Set task - Convert the stretch of data below from the line containing "Task: Sort by Availability in Hours column" through the line containing "Action: (873, 273)" into a two-column CSV with the headers instruction and response. Each request gets one row, with its text and its answer each in one quoted field and line breaks turned into spaces; omit the pictures.

Data shown -
^^^^^^^^

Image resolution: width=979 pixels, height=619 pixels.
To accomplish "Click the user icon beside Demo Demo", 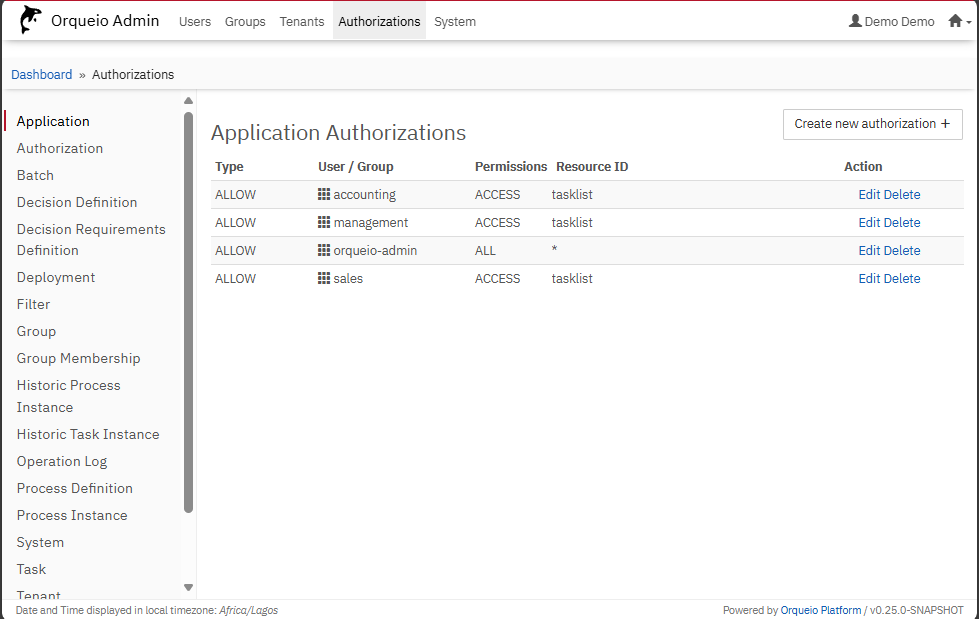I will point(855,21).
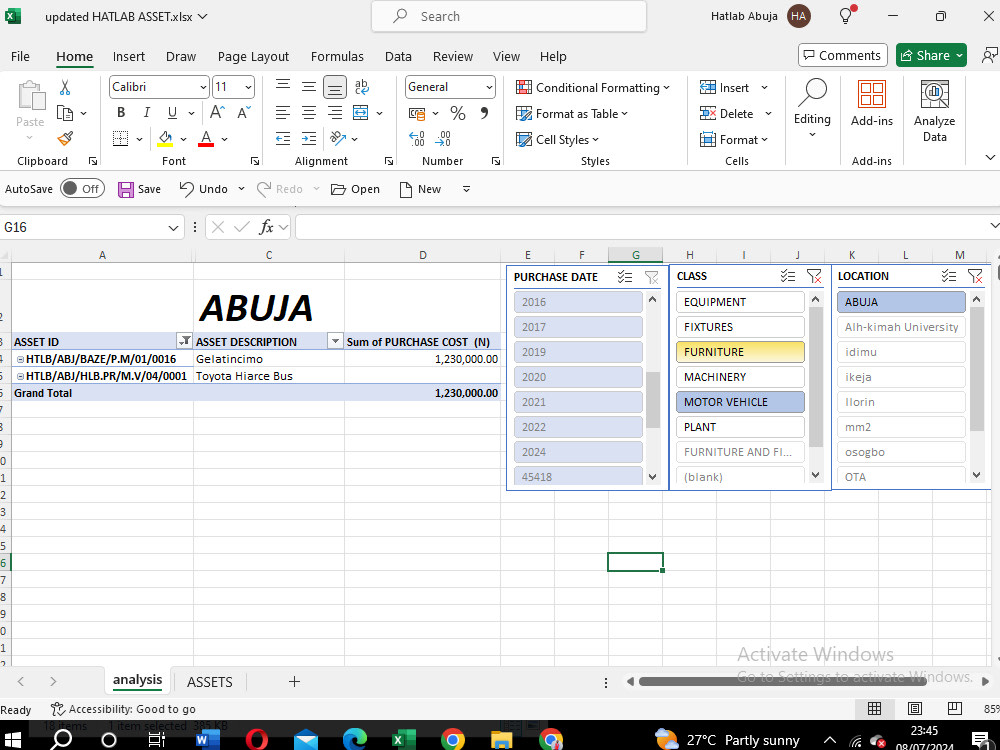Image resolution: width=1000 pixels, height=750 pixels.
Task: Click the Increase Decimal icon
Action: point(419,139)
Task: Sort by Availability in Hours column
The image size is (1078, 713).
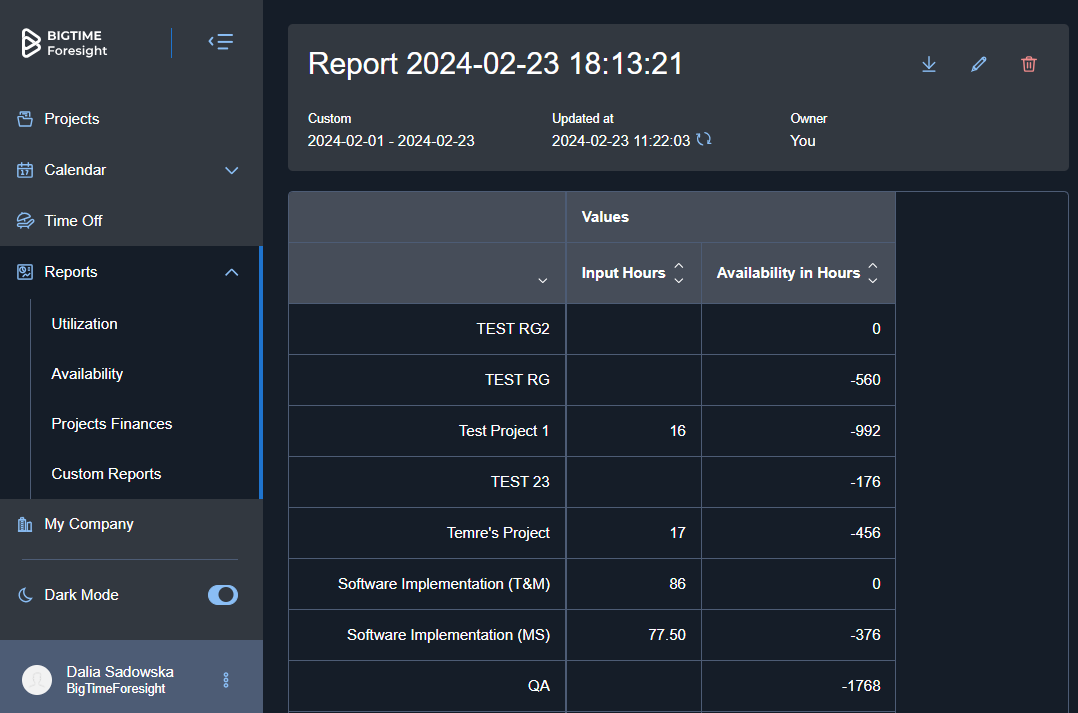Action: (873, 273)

^^^^^^^^

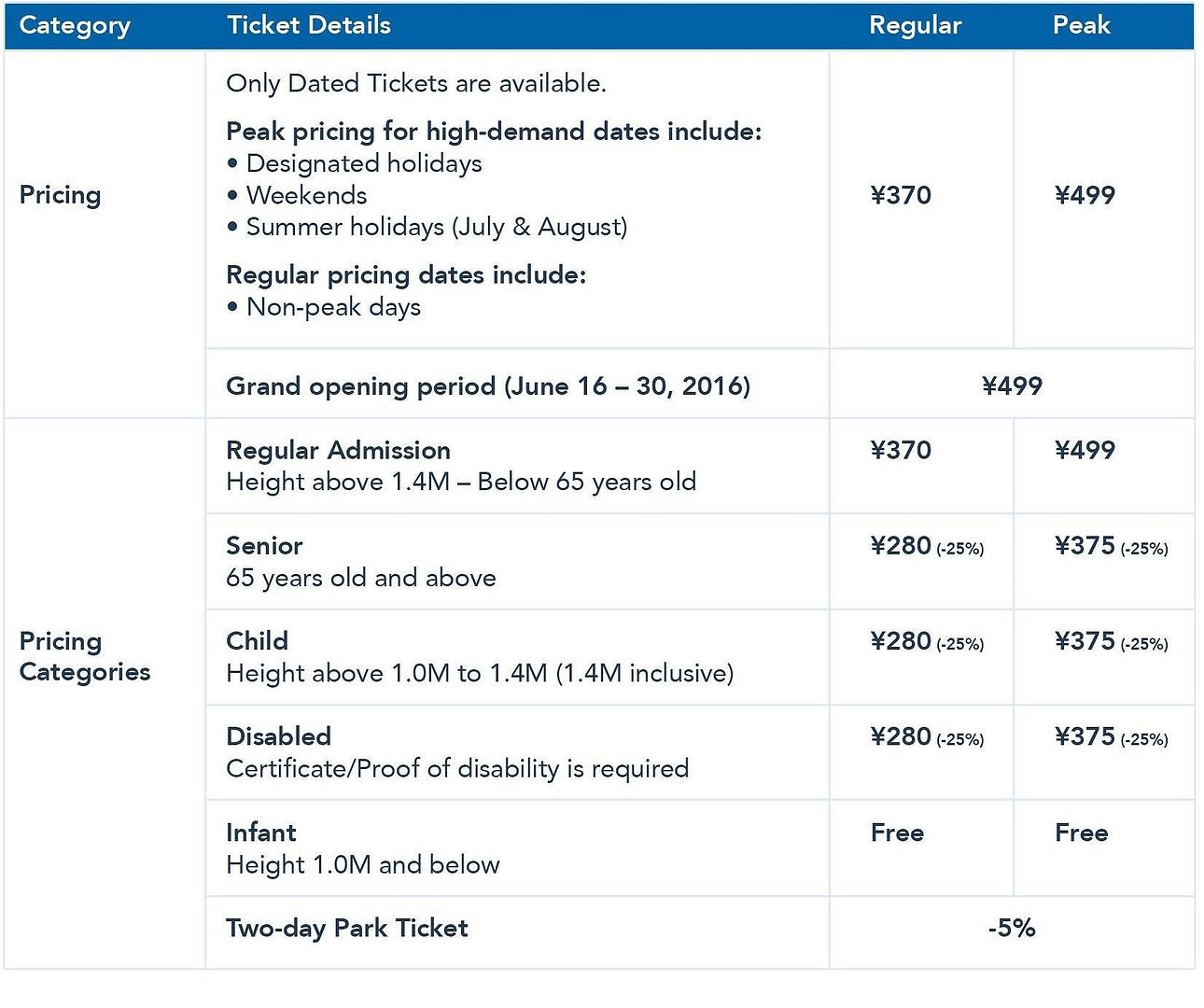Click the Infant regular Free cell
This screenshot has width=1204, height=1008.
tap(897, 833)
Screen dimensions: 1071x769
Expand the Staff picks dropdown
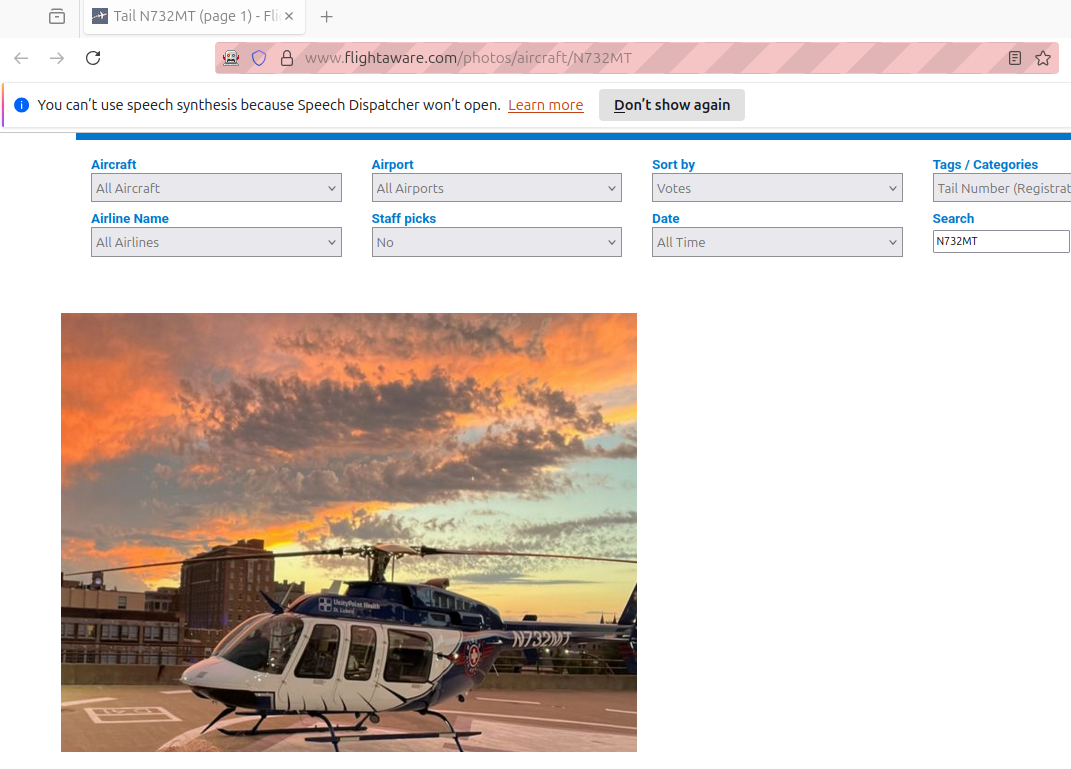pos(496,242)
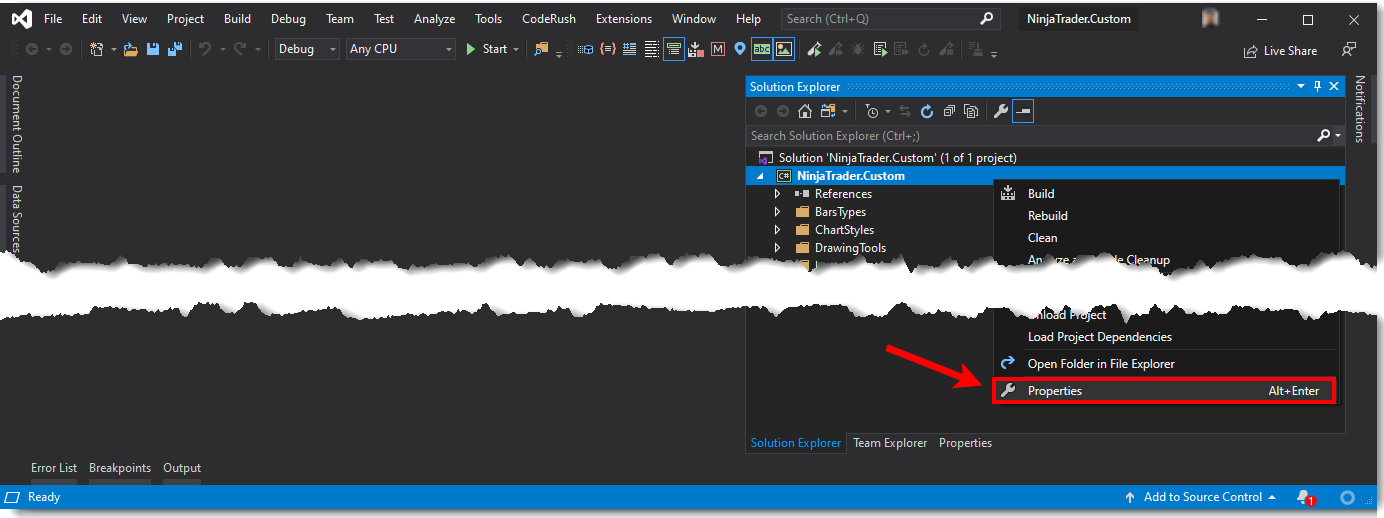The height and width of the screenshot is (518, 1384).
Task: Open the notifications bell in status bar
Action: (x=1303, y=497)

^^^^^^^^

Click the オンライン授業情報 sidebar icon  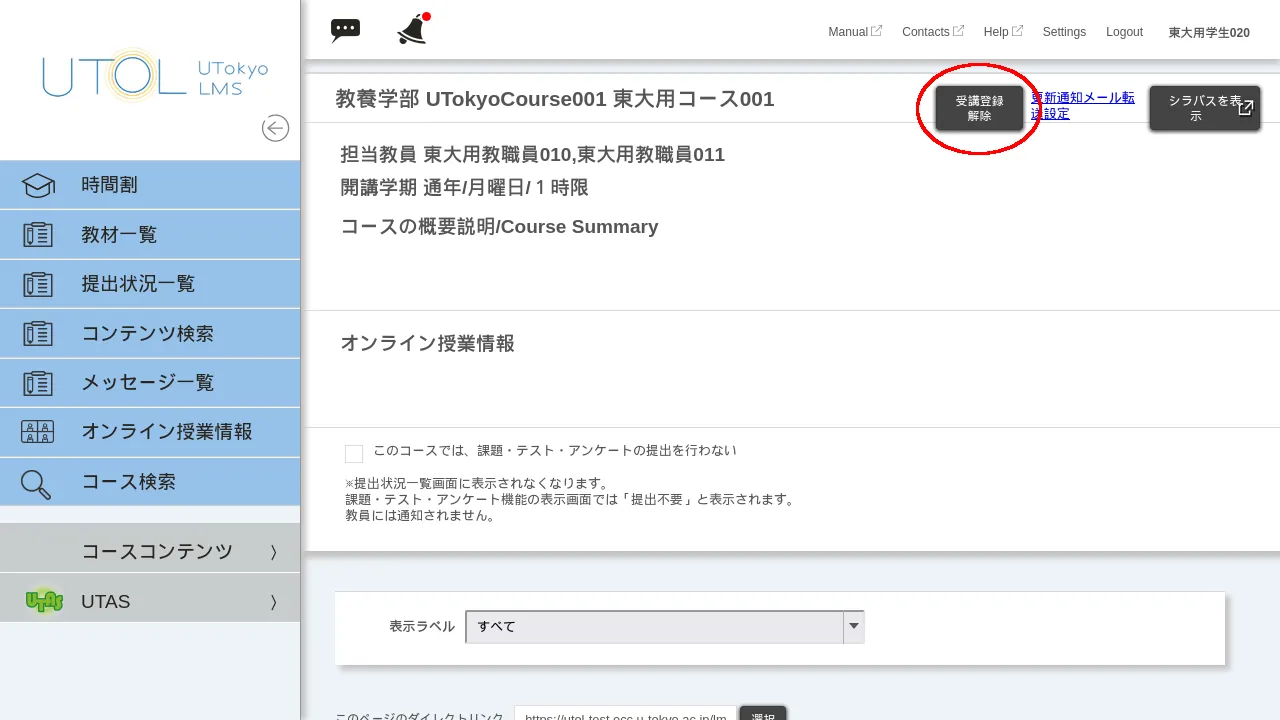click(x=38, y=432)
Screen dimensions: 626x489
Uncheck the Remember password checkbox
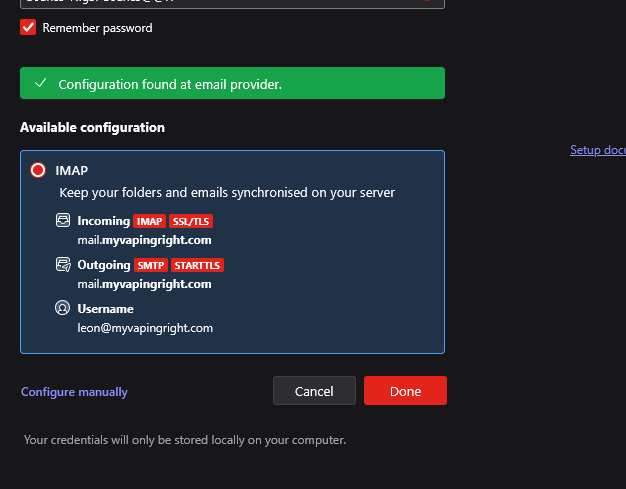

^^^^^^^^

Response for this exercise -
instruction,response
"Task: Sort by Availability in Hours column The image size is (1078, 713).","Action: (873, 273)"